Step-by-step explanation:
We will prove by mathematical induction that, for every natural n,
[tex]\sum^{n}_{i=1}i=\frac{n(n+1)}{2}[/tex]
We will prove our base case to be true:
Base case:
For n=1,
[tex]\sum^{n}_{i=1}i=\sum^{1}_{i=1}i=1=\frac{1(1+1)}{2}=\frac{n(n+1)}{2}.[/tex]
Inductive hypothesis:
Given a natural n,
[tex]\sum^{n}_{i=1}i=\frac{n(n+1)}{2}[/tex]

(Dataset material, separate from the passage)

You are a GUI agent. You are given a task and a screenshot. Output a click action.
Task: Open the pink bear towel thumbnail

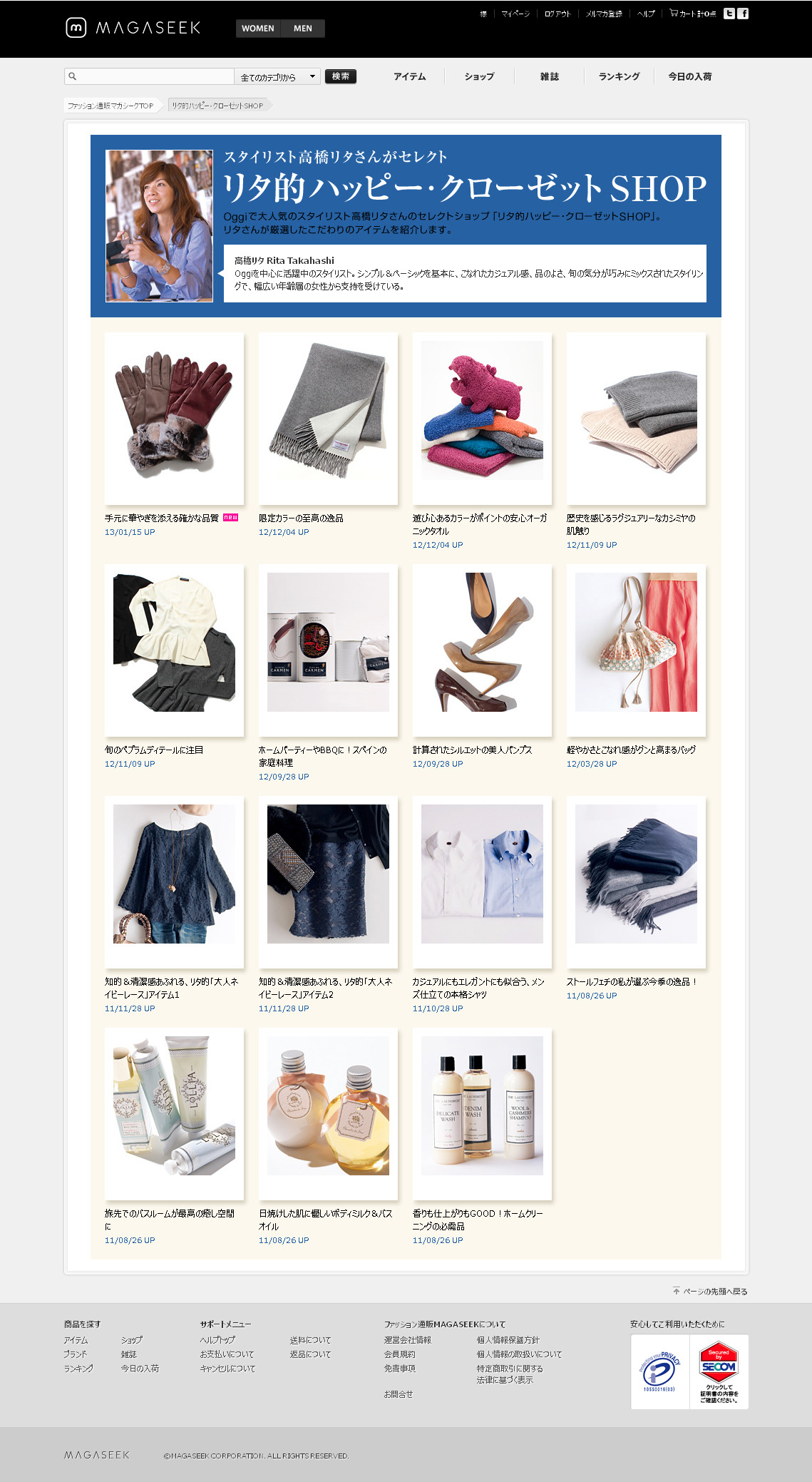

Now, we will assume the inductive hypothesis and then use this assumption, involving n, to prove the statement for n + 1.
Inductive step:
Observe that,
[tex]\sum^{n+1}_{i=1}i=\sum^{n}_{i=1}i+(n+1)=\frac{n(n+1)}{2}+(n+1)=\\\\=\frac{n(n+1)+2(n+1)}{2}=\frac{(n+2)(n+1)}{2}.[/tex]
With this we have proved our statement to be true for n+1.
In conclusion, for every natural n,
[tex]\sum^{n}_{i=1}i=\frac{n(n+1)}{2}[/tex].